Our plan is to move step by step, starting with some of our affiliated community sites. I visit some of them, and that would allow the first rollout. What we are hoping to do is shift some of the preparation and work-up for CAR T—which usually takes weeks before infusion—into the community sites. That way, when patients need echocardiograms, imaging, or other work-up that we traditionally kept at the main campus, we can do it in the community. The infusion process will still be done at the main center.

We have been giving bispecific [antibodies] in the community for over 2 years now, and [community clinicians] are very comfortable. The patients selected for community rollout [of CAR T-cell therapy] will be lower-risk or average-risk patients. We are not saying every [patient getting] CAR T should be managed in the community. Patients with primary refractory disease or relapsed, very high–risk disease, with very high risk for toxicity and complications, should not be treated in the community. Patient selection is an important factor.

Nadeem: We are moving quickly to adopt these changes since the REMS requirements were dropped. To be honest, I do not think [toxicity management] is going to change too much, because most toxicities occur within that 2-week window [after infusion]. CRS usually occurs within a week and is typically resolved by day 14. If it is not, we keep the patient until it is resolved. The more acute neurological toxicities are also usually resolved by that time point. Delayed neurological toxicities can occur weeks to months later, so that is not affected by the monitoring window.
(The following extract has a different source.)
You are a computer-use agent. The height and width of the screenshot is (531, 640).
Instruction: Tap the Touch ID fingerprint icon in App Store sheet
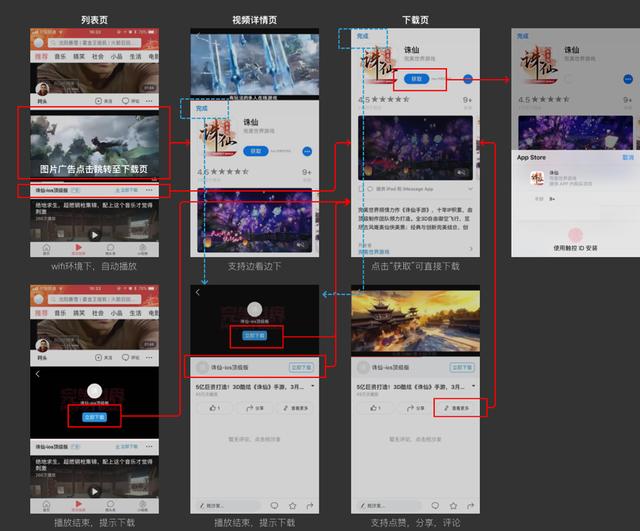(575, 234)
Nadeem: The CRS timeline is fairly reliable. We can see inflammatory markers rise, and when patients develop chills or other signs, we know CRS is coming. At that point, we typically admit them around day 7, and they may stay until day 10 or 11. That means they are in the hospital for 3 days instead of 10 days, which has made a big difference for patients.

As a result, we have had to make sure we have enough providers, lab monitoring, and nursing support. It takes a whole team effort to guide management of these toxicities. It has been very smooth, and I think it will only get better over time.

Ahmed: As referring oncologists get more comfortable with CAR T-cell therapy, they will hopefully advocate for it more, and we will likely see more patients treated with CAR T-cell therapy.